今後、ブログを中心にフォトギャラリーや製品の紹介なども充実させていきたいと思っています。このサイトに訪れてくれた方には、ぜひ、じっくりゆっくりご覧頂ければと願います。

posted by Yoshiro Kato

型友禅の体験教室

2009年 8月 2日

先日、名古屋のウィル愛知にて開催された型友禅の体験教室のお手伝いに行ってきました。
NPO法人持続可能な伝統文化を守る会という会がありまして、東海地区にあるさまざまな伝統文化に携わる方達が参加して、その技術や文化を未来に継承いくために体験教室をはじめとして幅広い活動をしています。
その活動趣旨に賛同し加藤七宝も参加しており、この会を通して尾張七宝の体験教室も何度かしてきました。
今回は、型友禅の体験教室で大人向けと子供向けの2本立ての教室同時開催でした。
あらかじめ輪郭線が描かれた生地に、伊勢型紙を使っていろんな色の染料を入れていきます。

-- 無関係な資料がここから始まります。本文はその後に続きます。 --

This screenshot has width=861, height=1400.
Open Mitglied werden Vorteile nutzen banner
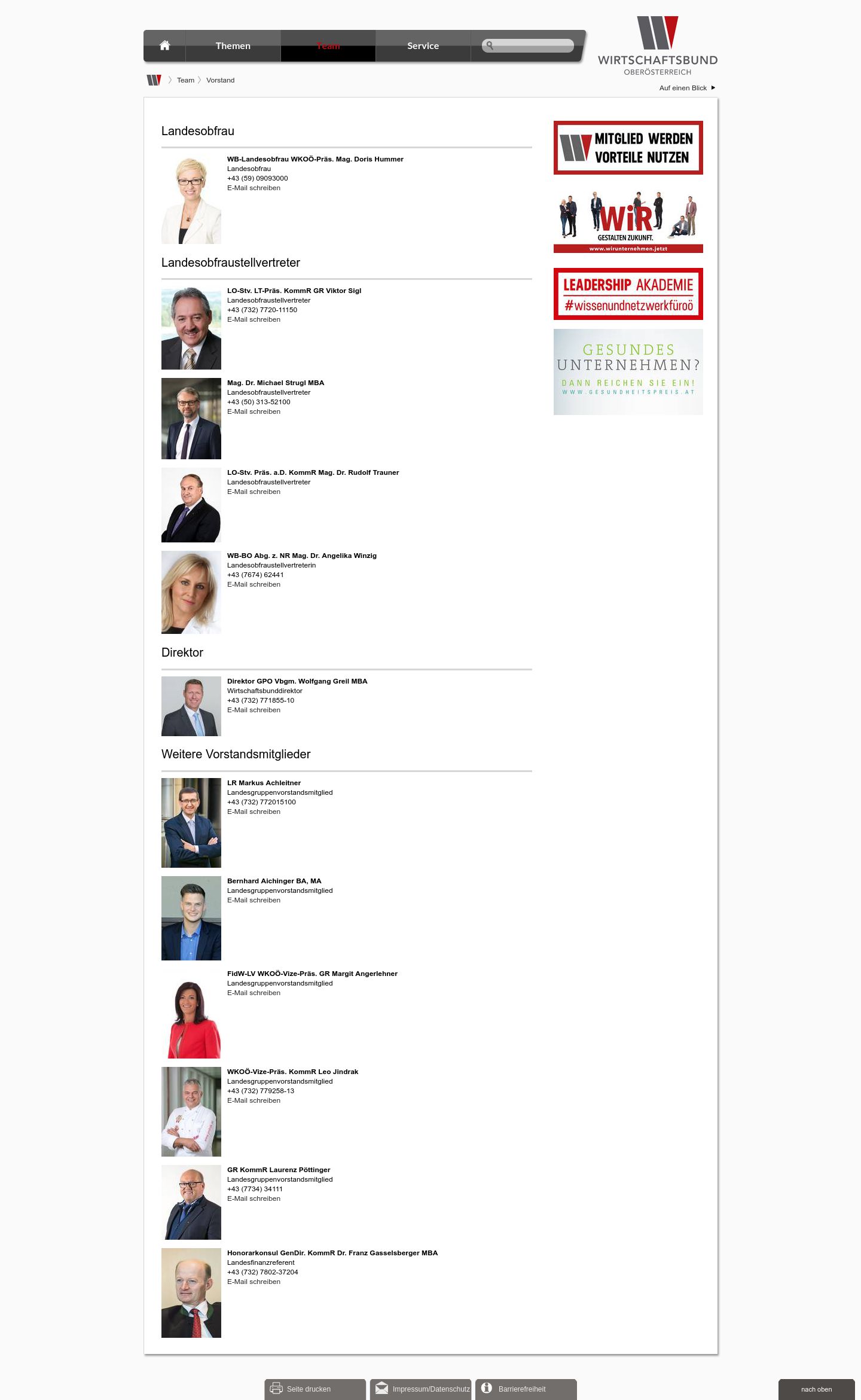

伝統工芸士でもある先生にぼかしの技法を教えてもらって、皆さん試行錯誤しながら個性豊かな自分だけの作品を仕上げていました。
NPO法人持続可能な伝統文化を守る会では、このほかにもさまざまな活動をしています。
もし興味のある方はこちらで情報が発信されていますので一度ご覧ください。
http://dentoubunka.jp/

posted by Yoshiro Kato

深夜のWEB制作

2009年 8月 2日

昨日から、5台のパソコンを駆使して、web制作メンバー泊り込みでWEB制作合宿をしています。
色々と紆余曲折ありましたが、ホームページ・ネットショップ立ち上げに向け、だいぶ大詰めを迎えてきています。
ただ、まだまだやることだらけのなか想定外なこともあったりして、ちゃんとした状態で見ていただける目途がなかなか立たないのが現状なんですが、みんな気合を入れて頑張っています。